After U.S. President Trump announced the reciprocal tariff rates for various countries, there was a strong global reaction. Goldman Sachs, the foreign investment firm that provides the most accurate forecasts for Taiwan's stock market trends in 2024, has downgraded the rating for Taiwan's stock market to "Neutral" for the first time and made significant adjustments to its priority buy list, recently adding MediaTek and removing Delta Electronics. Goldman Sachs downgraded the rating for Taiwan's stock market from "Outperform" to "Neutral," primarily due to Taiwan implementing a 32% reciprocal tariff, which will negatively impact exports and economic growth. Particularly, since this tariff rate is higher than those of technological competitors like Japan and South Korea, it will lead to increased costs and intensify competition in industries such as semiconductors, memory, and panels. Additionally, Goldman Sachs recently suggested clarifying market trading conditions during this period, as well as the impact of potential new tariffs and the latest responses from U.S. trading partners.
- Many investors are concerned whether a slowdown in U.S. economic growth and weakened stock market momentum will prompt capital to flow back into Asian markets or broader emerging markets. Goldman Sachs' strategy team believes that the best conditions for capital to shift to Asia include:
- The widening economic growth gap between Asia or emerging markets and the U.S.;
- A weakening U.S. dollar;
- The U.S. stock market entering a consolidation or range-bound pattern.

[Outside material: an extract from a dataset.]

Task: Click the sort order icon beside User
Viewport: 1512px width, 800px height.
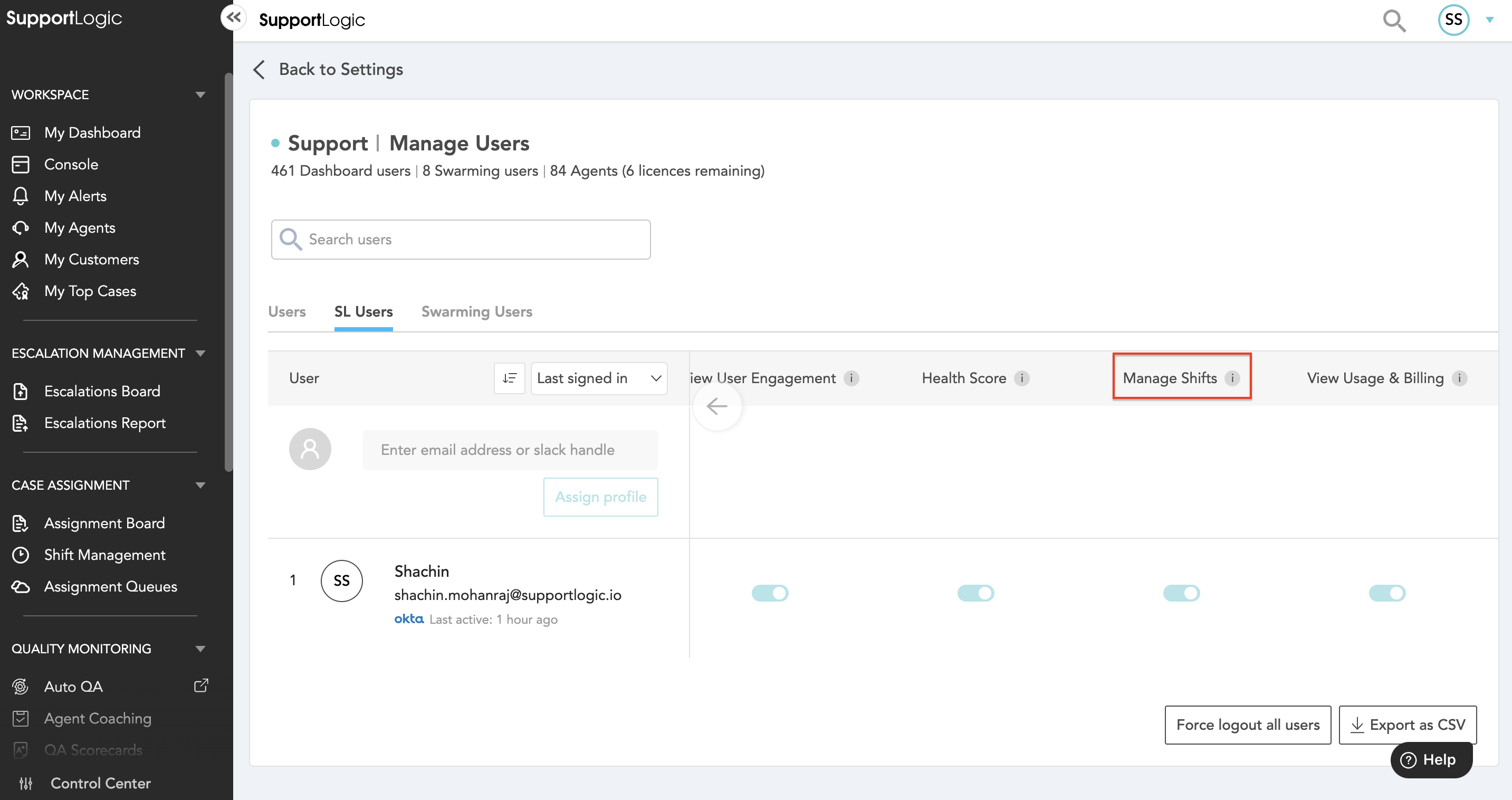Action: point(510,378)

In fact, before the announcement of the tariff rates, Goldman Sachs had already comprehensively lowered the target prices for 11 Taiwan-based AI server stocks. Whether it will further downgrade the outlook for the upstream technology industry has become the focus of market attention. These 11 stocks include Quanta, Foxconn, Wistron, Chi Mei, Shun Hau, Delta Electronics, Taiyang, TSMC, King Yuan, Jha Zhe, and Lian Mao, with target price adjustments ranging from 5% to 21%. Among them, Quanta's downgrade is the most significant, with its rating lowered from "Buy" to "Neutral" and the target price drastically cut by 21% to 293 TWD.

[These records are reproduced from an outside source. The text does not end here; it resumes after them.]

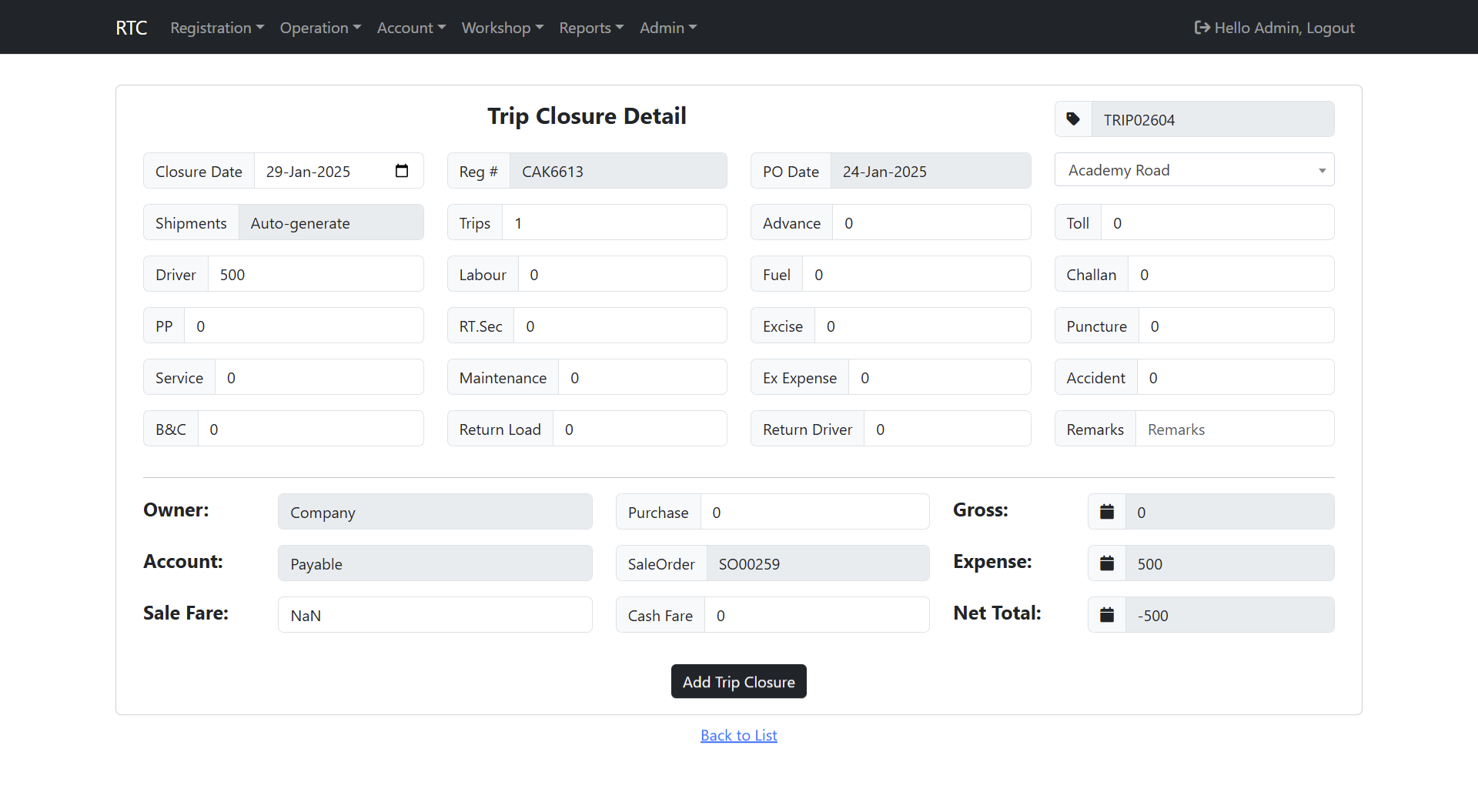Viewport: 1478px width, 812px height.
Task: Click the calendar icon next to Gross
Action: (1107, 512)
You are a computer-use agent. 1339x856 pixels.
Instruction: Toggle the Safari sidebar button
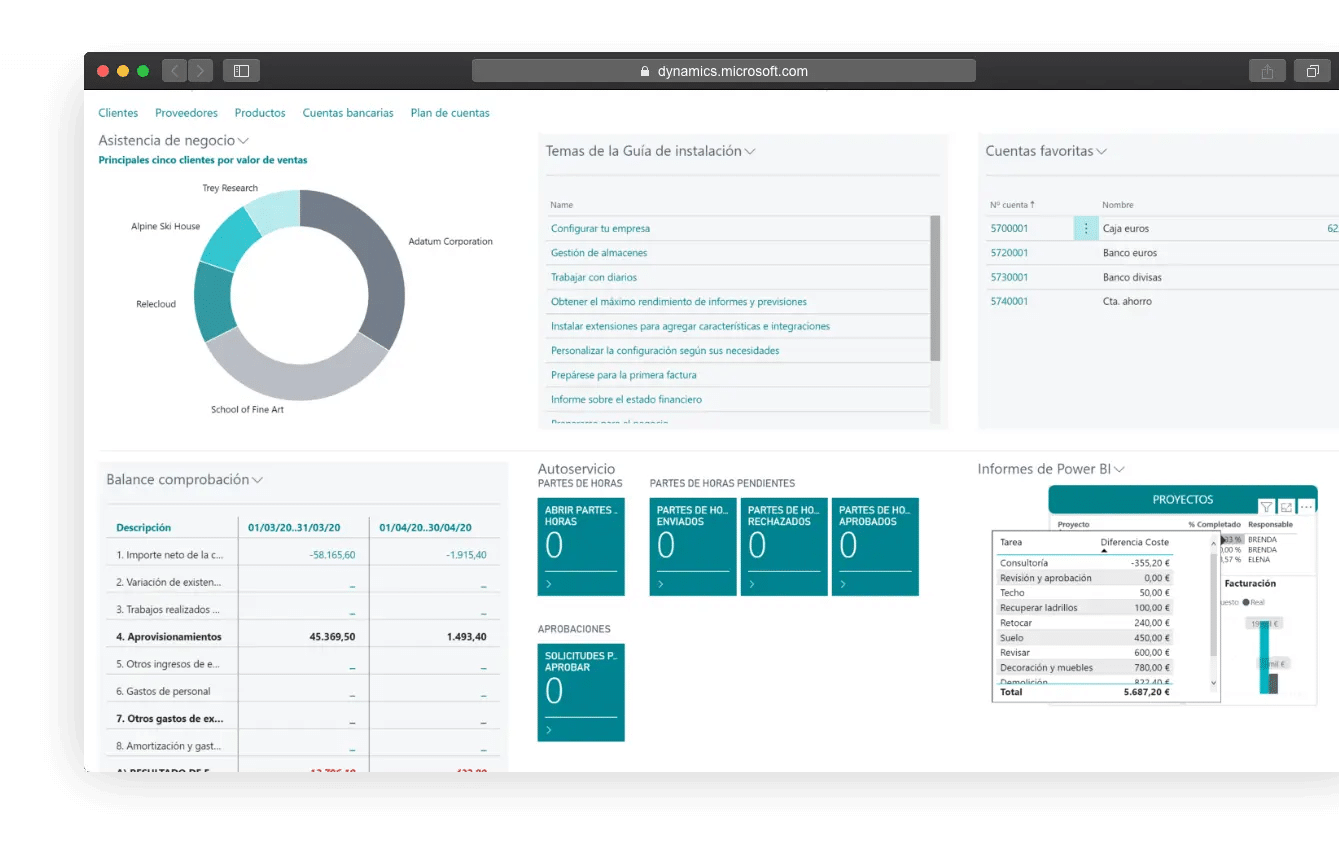241,71
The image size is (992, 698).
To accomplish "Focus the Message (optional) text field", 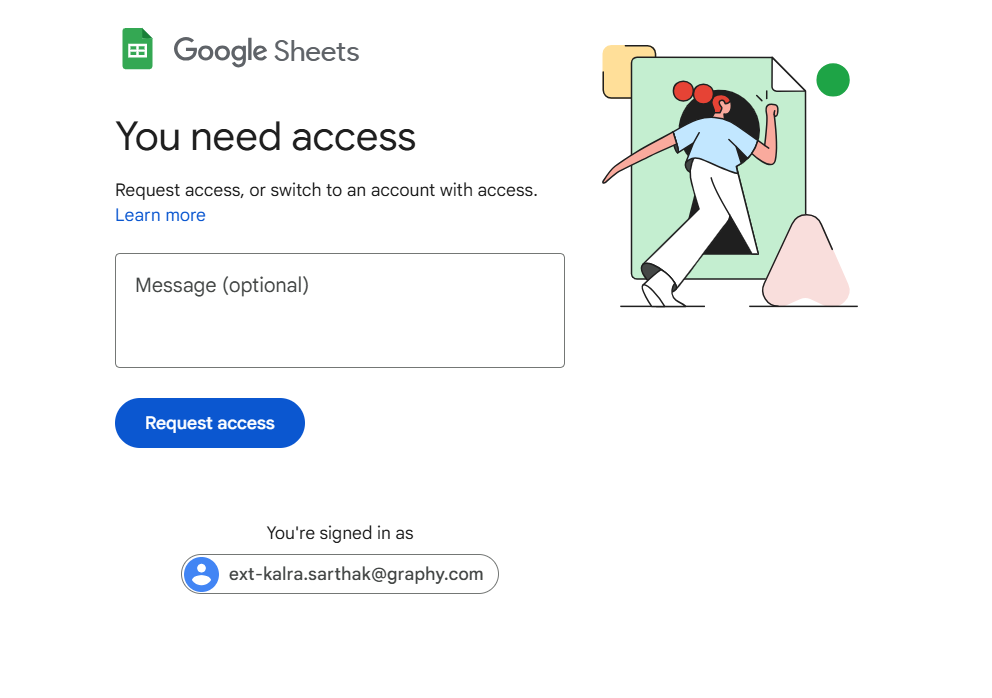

Goldman Sachs' priority buy list for the Asia-Pacific has also been adjusted, removing Delta Electronics and including MediaTek instead. Goldman Sachs' technology industry analysts stated that MediaTek's growth momentum in its AI transformation strategy primarily comes from three areas: continuous market share growth; generative AI driving a new upgrade cycle for smartphones; and the expanding potential in enterprise ASICs and automotive markets. Analysis indicates that MediaTek is actively transforming from a traditional smartphone application processor supplier into a key player in the AI field, planning to start with edge AI devices and gradually expand into emerging application areas such as AI enterprise ASICs and smart vehicle solutions.

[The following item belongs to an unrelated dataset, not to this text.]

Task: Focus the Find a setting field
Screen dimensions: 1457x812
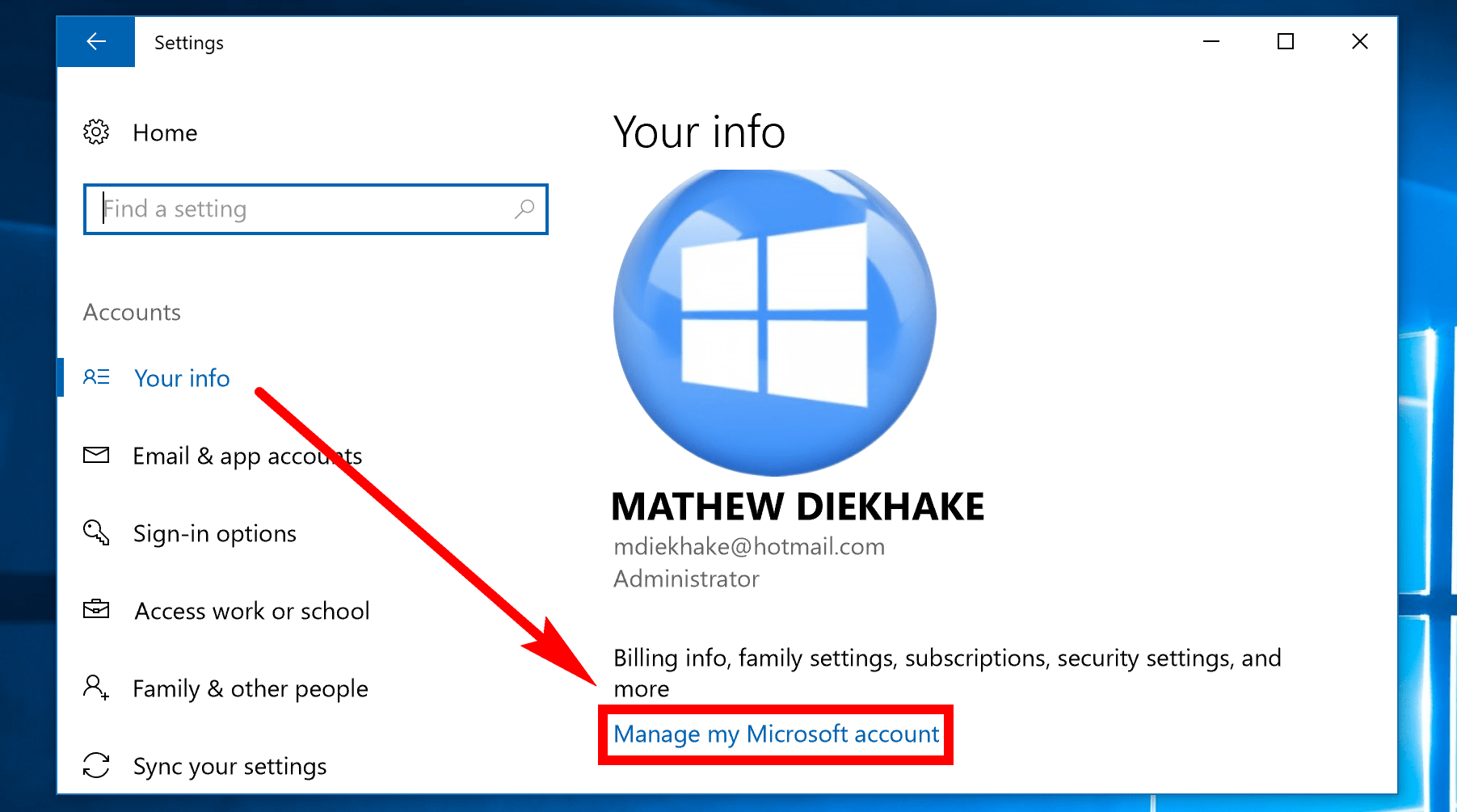Action: pyautogui.click(x=316, y=209)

Looking ahead, it is anticipated that MediaTek's revenue and profits will grow steadily at compound annual growth rates of 16% and 17%, respectively, from 2024 to 2027; the operating profit margin is also expected to rise from 19% in 2025 to 22% in 2027. Therefore, Goldman Sachs has given MediaTek a "Buy" rating, with a target price set at 1,780 TWD, making the future outlook promising.